E Ciro Gomes como carro chefe das viúvas de Lula.

 

#ELEIÇÕES 2018#PRESIDENTE

por Pedro Manhães

Ao fazer sua curva para a direita e se aproximar dos partidos que são fiel da balança dentro do Congresso Nacional, o candidato a presidente do PSDB Geraldo Alckmin mostrou que sua intenção neste primeiro turno é partir pra cima do eleitorado não cristalizado do líder nas pesquisas Jair Bolsonaro (PSL).

A busca é trazer de volta um perfil de eleitor que tradicionalmente passou a votar nos tucanos depois que a rivalidade PSDB-PT se consolidou, a partir do início dos anos 90 e agora encontrou em Bolsonaro uma sintonia maior com seus valores,  princípios e postura política diante da vida.

Os estrategistas de Alckmin parecem acreditar, provavelmente baseados em pesquisa qualitativas, que desconstruir Bolsonaro é mais simples do que tentar tirar pontos de Ciro e Marina, que possuem um tipo de eleitor menos volátil, já que ambos tem retrospecto eleitoral em disputas majoritárias.
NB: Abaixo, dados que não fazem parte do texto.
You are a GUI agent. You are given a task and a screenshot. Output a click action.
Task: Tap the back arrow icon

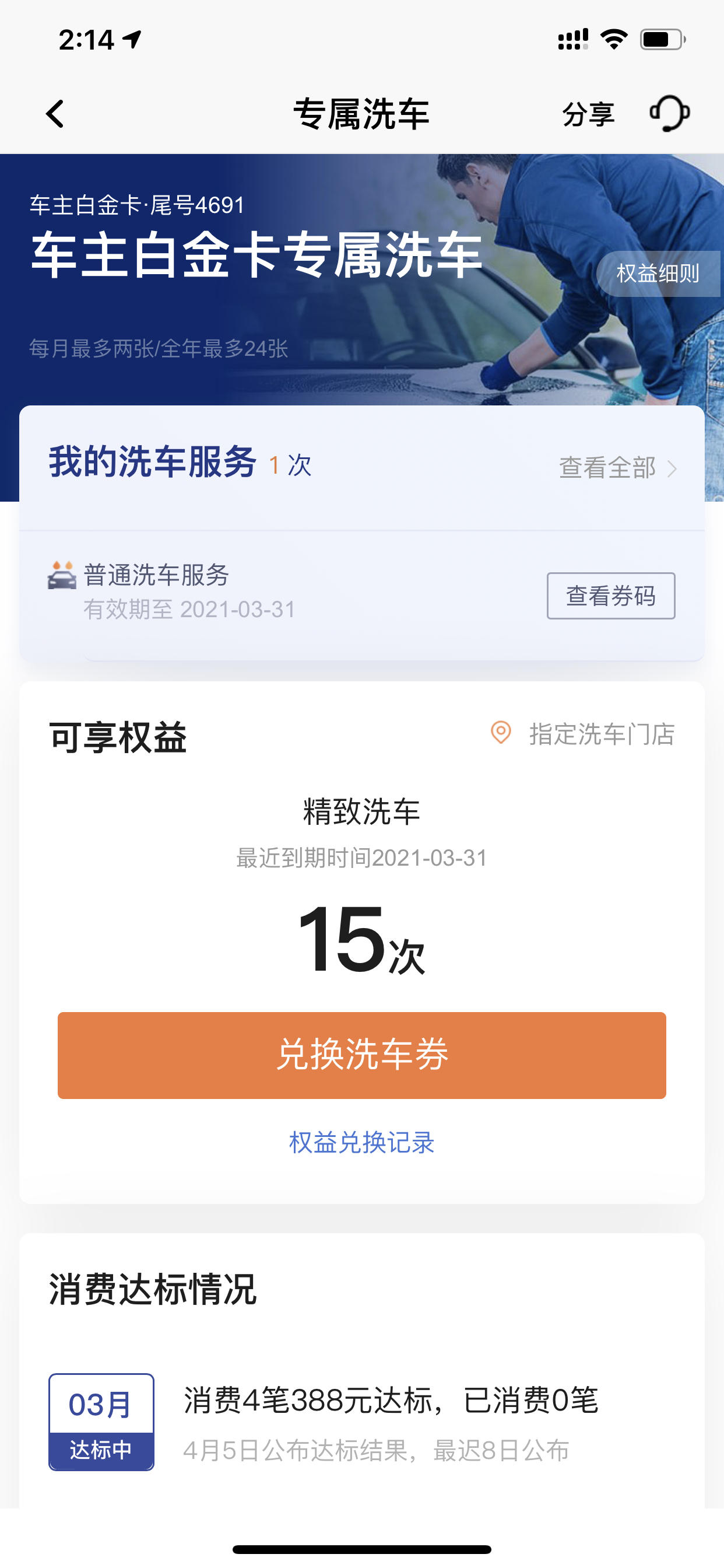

Bolsonaro ainda não. É estreante nesse jogo de gigantes.

Ciro deve capitalizar muito pouco com o reposicionamento de Alckmin. Seu eleitorado tem perfil bem diferente, bem mais afinado com as posições do eleitor que se denomina de centro esquerda ou esquerda democrática. Por ter se colocado como única alternativa viável de voto para quem quer Lula fora da cadeia, sua guinada foi no sentido contrário do ex-governador paulista, se aproximando das forças mais à esquerda, buscando a simpatia dos eleitores do ex-presidente preso em Curitiba.

Com seus movimentos, Alckmin e Ciro entregaram para Marina Silva a confortável e agradável prerrogativa de ocupar o centro do espectro político brasileiro, de representar o caminho do meio nestas eleições presidenciais. Agora existe uma mulher sentada no centro da mesa que vai definir quem será o próximo presidente do Brasil. E uma social democracia que no Brasil deixou de ser centro-esquerda.